Hello Airstream World!

My name is Susan Quinn and I have a story that sounds nuts to most, but obviously wise to all of you...I've just sold my condo in Seattle. My 25' CCD is coming on 12/20 and me, a whippet and 2 cats are heading off for a life we don't know much about. Yahoooooo! Of course there is expectation and fantasy in this adventure and it will be dashed the first time something screws up...only to be rediscovered maybe the next day, week or month. Yadzooks!

Questions:

Is there a thorough one-stop list regarding email/wi-fi connections?

Full-timers - I'm single, 41, a hip city dweller and the thought of staying in KOAs (no offense) scares me (really no offense) - are there any of you out there that get what I'm saying and maybe have had the same fear and overcame it or figured out cool alternatives to the McKamp?

Snow - I'm going to travel down I5 and will have to encounter snow - any suggestions? I'll be getting my tow vehicle next week. I'm figuring on a 2001 GMC Yukon. Do I need chains/snowtires?

Generators - Great American RV convinced me solar wasn't really a worthwhile option - they suggest a generator. Any suggestions?

Material →
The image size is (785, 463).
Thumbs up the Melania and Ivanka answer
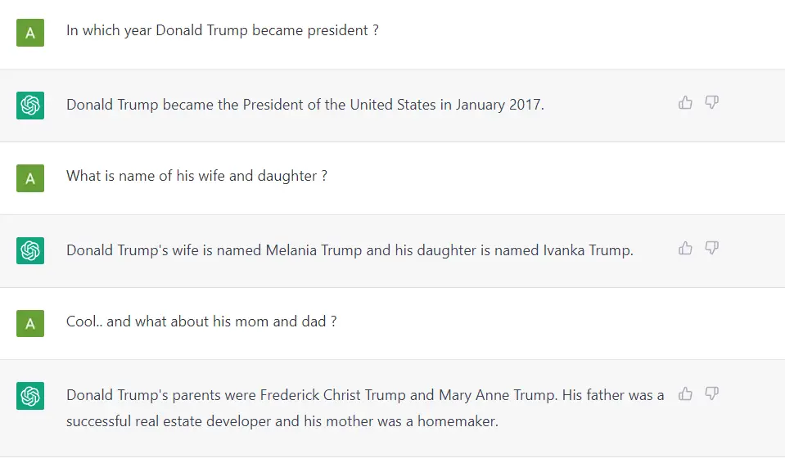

List of tasks →
1. In the Airstream forum post, which city was the writer's condo in?
2. In the Airstream forum post, rewrite the passage from "Full-timers - I'm" up to and including "to the McKamp?", changing "KOAs" to "RV parks".
3. Pick up the Airstream forum post after its final sentence and keep writing.

Exercise answers →
1. Seattle

2.
Full-timers - I'm single, 41, a hip city dweller and the thought of staying in RV parks (no offense) scares me (really no offense) - are there any of you out there that get what I'm saying and maybe have had the same fear and overcame it or figured out cool alternatives to the McKamp?

3.
Security - I know the world is a dangerous place, but, and maybe because I come from the NW - a breeding ground for some of the most notorious serial killers, am I safe being out in a park miles off the road? Not to say my glass is half empty, but don't the cops usually find the bodies out in the woods? Can you tell that a) I have lived in the city too long, b) watch way too much Law and Order and c) love a true crime story?

Cats - I love these 2 and can't even dream of leaving them behind. Anyone out there ever put stakes in the ground and attach the kitties to long leashes? Is this wise? Or is it a lure to catch a coyote or racoon - easy prey? Of course I would have them inside at night - or whenever I'm in there...remember I said I love them.

What could you NOT live without on your AS? I am curious to know if there is anything absolutely vital I must bring that I haven't thought of.

Mail forwarding - I've heard of Escapees, but if I really have to make my domicile Texas, I'd rather - well, let's just put it this way - I want to keep Washington State as my domicile. Any suggestions?

If you have read this far, I thank you and look forward to meeting you on the road. I will so GRATEFULLY accept any questions/answers/comments or suggestions....

I am scared and excited - they say there is a fine line between the two (same as sanity and insanity)....

Cheers!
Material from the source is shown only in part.